A group of hackers claims to have 340 million records linked to OnlyFans, a platform with more than 4.5 million creators and nearly 380 million users. The alleged database would include follower and creator accounts, with personal information and activity metrics.
The main discrepancy lies in the origin of this data. While the attackers present the finding as a major information exposure, the technical analysis known so far indicates that it does not stem from a new vulnerability and that the material corresponds to August of last year.
The reviewed sample only included ten records with emails and names
The data that the attackers claim to have gathered would contain usernames, registration dates, email addresses, follower counts, interaction counters, and counts of images, videos, and live streams. They also mention payment card data and linked profiles.

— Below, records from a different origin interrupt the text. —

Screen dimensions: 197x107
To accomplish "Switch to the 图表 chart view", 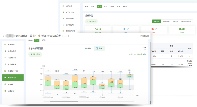I will click(99, 48).
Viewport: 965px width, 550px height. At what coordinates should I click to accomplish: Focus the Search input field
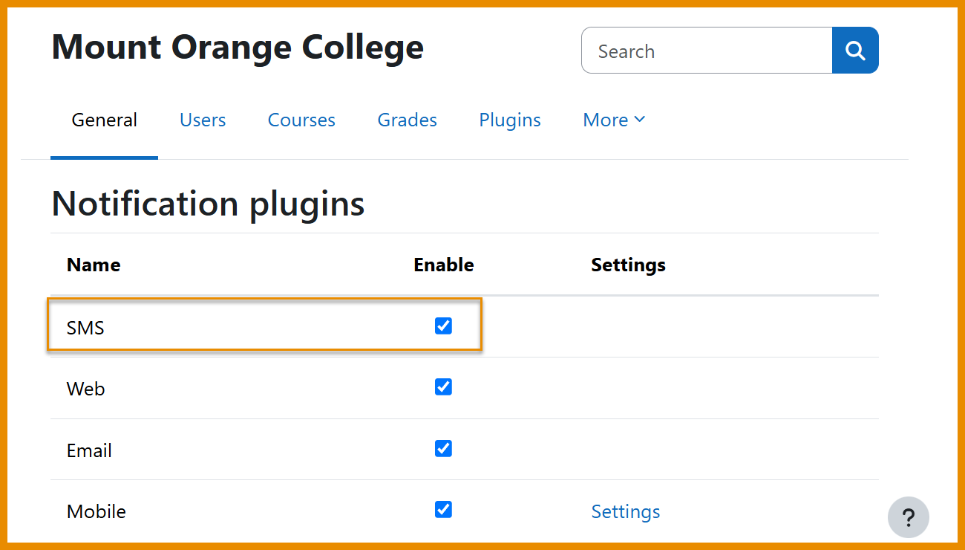(x=707, y=51)
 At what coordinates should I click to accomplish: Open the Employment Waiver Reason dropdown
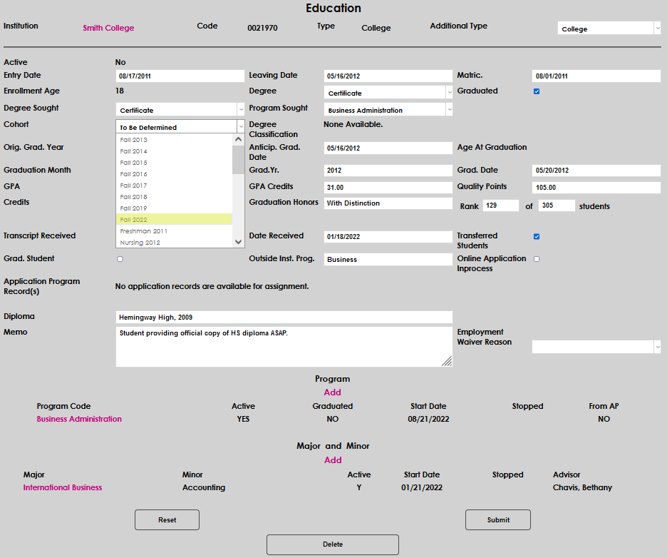pos(596,346)
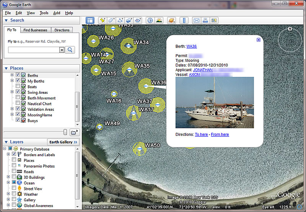Open the Fly To address dropdown arrow
This screenshot has height=212, width=306.
(62, 50)
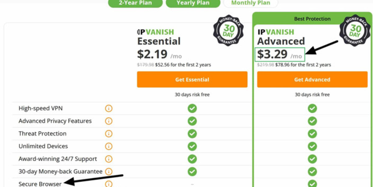373x187 pixels.
Task: Click info icon beside Threat Protection
Action: pos(108,134)
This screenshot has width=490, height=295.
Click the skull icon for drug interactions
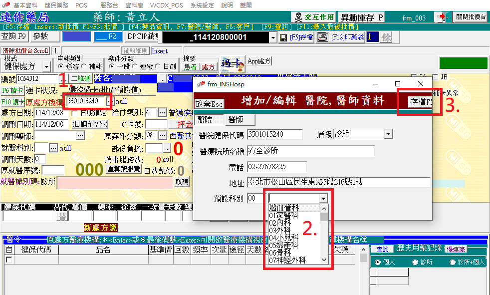(x=298, y=17)
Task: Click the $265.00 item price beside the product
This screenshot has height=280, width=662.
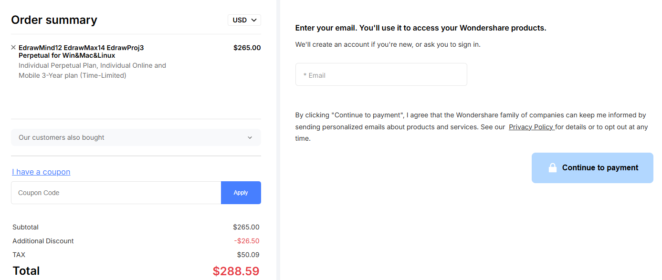Action: coord(247,48)
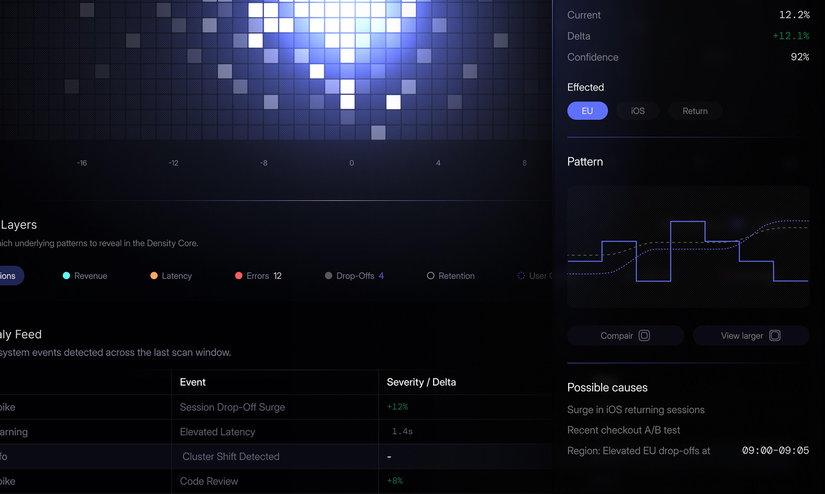Click the View larger button

pos(751,336)
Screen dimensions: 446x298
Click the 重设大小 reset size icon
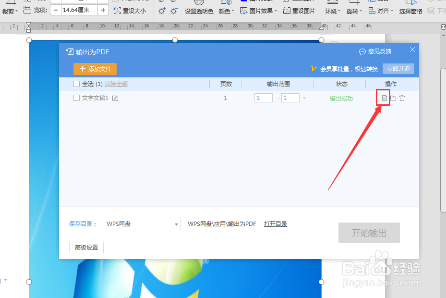point(130,10)
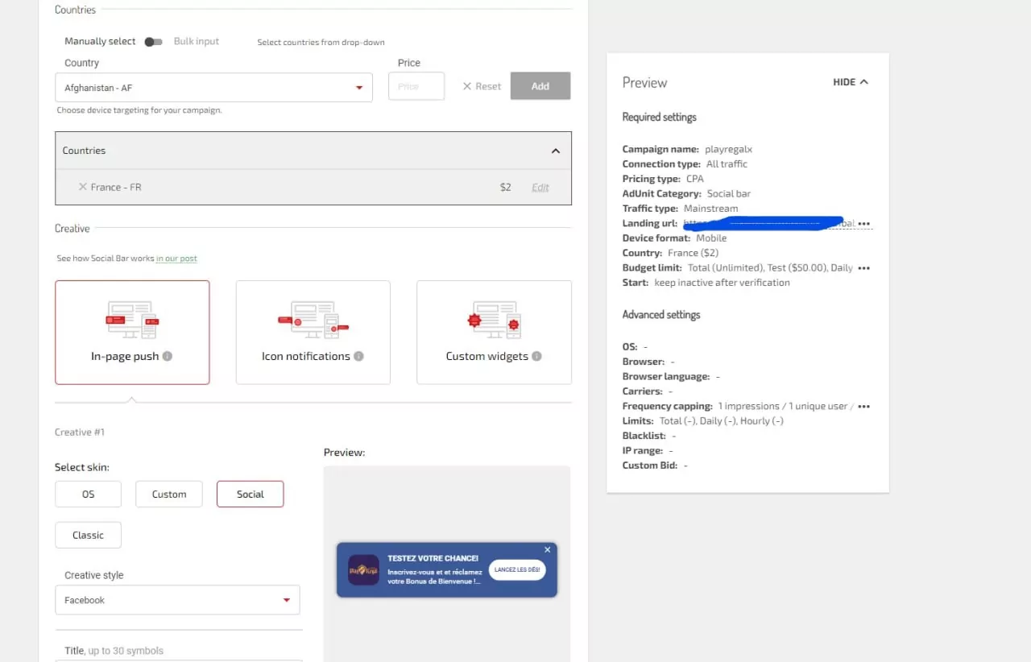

However, the Cybernews research team reviewed the shared sample and found that only ten records with identifiers, names, and email addresses were attached. That same review concludes that the information does not come from a recent breach.
Those responsible for the leak deny having accessed the platform's internal systems. Their version is that the database was compiled from previous leaks, public sources, and other security breaches.
OnlyFans rejects the existence of a current security breach
The exposure of email addresses and other profile data can facilitate identity theft attacks. The risk increases when this information is cross-referenced with data obtained from other platforms to build more complete profiles of the affected users.
This cross-referencing of databases has already appeared in other cybersecurity incidents and is connected to phishing attacks and data leaks that amplify the impact of an initial exposure.
OnlyFans denies that an intrusion is underway. A spokesperson for the platform told Cybernews that, based on the available information, reports of this alleged breach are false.
"Based on the information available, these reports are false" - OnlyFans spokesperson
Cybernews also places the temporal origin of the data in August of last year, a detail that distances the hypothesis of new access to OnlyFans systems.